Symantec will centralize encryption with acquisitions

May 2, 2010 - 0:0

Symantec said Thursday it will pay $370 million in cash to acquire encryption technology providers PGP and GuardianEdge Technologies, with the deals expected to close during the company's June quarter.

Symantec sees its acquisition of standards-based encryption capabilities from the two firms as a natural extension of its strategy for securing and managing information on any device -- across both the enterprise and consumer segments as well as in the cloud, said Symantec CEO Enrique Salem.
“With PGP and GuardianEdge's encryption solutions for full-disk, removable media, e-mail, file, folder and smartphones, Symantec will have the broadest set of integrated data-protection capabilities,” Salem said. “We will be able to address the encryption needs of all customer segments from the largest enterprises and governments to small businesses and individuals.”
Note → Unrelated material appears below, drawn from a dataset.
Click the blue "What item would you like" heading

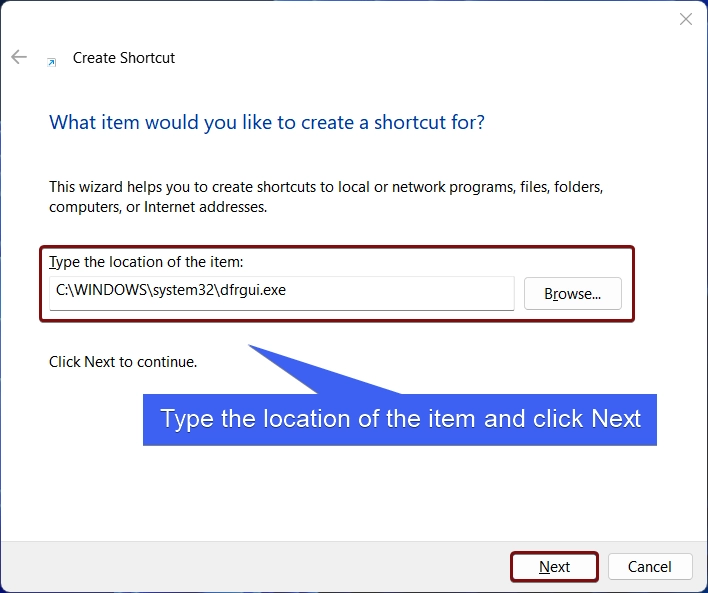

Together, PGP and GuardianEdge are expected to significantly expand the addressable security market that Symantec can serve, Salem told investors during a Thursday conference call. “State and national governments are enacting more stringent mandates, driving the need to encrypt sensitive information and protect an individual's privacy,” Salem said. “Also, the increased costs and frequency of data breaches are driving the adoption of encryption as companies strive to mitigate risk and protect their critical information from cybercriminals.”
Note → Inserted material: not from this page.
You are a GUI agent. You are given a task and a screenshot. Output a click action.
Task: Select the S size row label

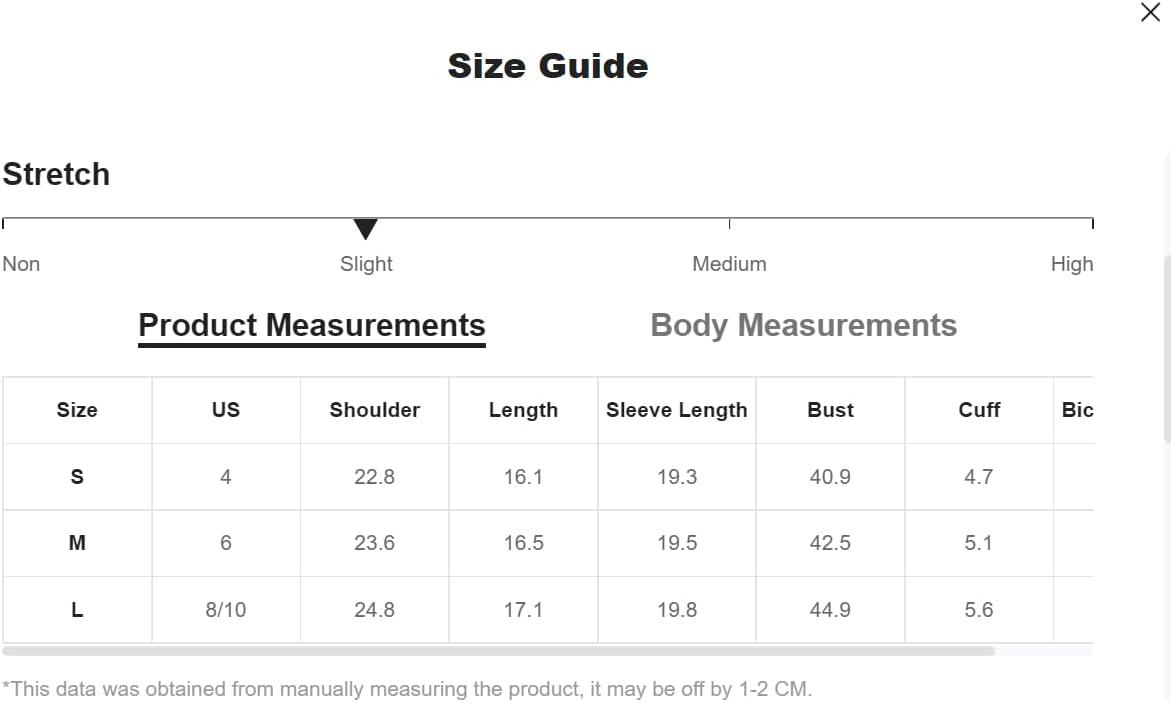click(x=77, y=477)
Symantec said PGP's key management platform and product portfolio of hard disk, file, folder, e-mail and mobile and removable media encryption will be integrated into the Symantec Protection Center to further enhance the management of endpoint security, data loss prevention and gateway security products. “PGP has more than 110,000 enterprise customers and more than one million SMB and individual customers worldwide,” Salem said.
Forrester Research Vice President Jonathan Penn said the PGP acquisition was quite a surprise, and a pleasant one since PGP offers unique value to Symantec.
“They will have to support PGP encryption in e-mail and on the desktop, given the technology's established and loyal customer base,” Penn said. “But with PGP, they're also likely looking at extending that encryption platform beyond e-mail, files and SharePoint” into “other places where Symantec plays: Databases, backup, archiving and storage management.” And there are “some interesting possibilities in offering encryption to consumers as well,” he added.
The addition of PGP's key management is the transformational component that can provide Symantec with a competitive advantage, noted IDC Research Vice President Charles Kolodgy. “They can build a full enterprise key management system that will tie together GuardianEdge FDE, PGP file/folder and e-mail encryption, and NetBackup encryption,” he said.
Kolodgy noted that 52 percent of the respondents to an IDC survey said in 2007 that their organizations would be more inclined to deploy multiple encryption solutions if all components could be managed.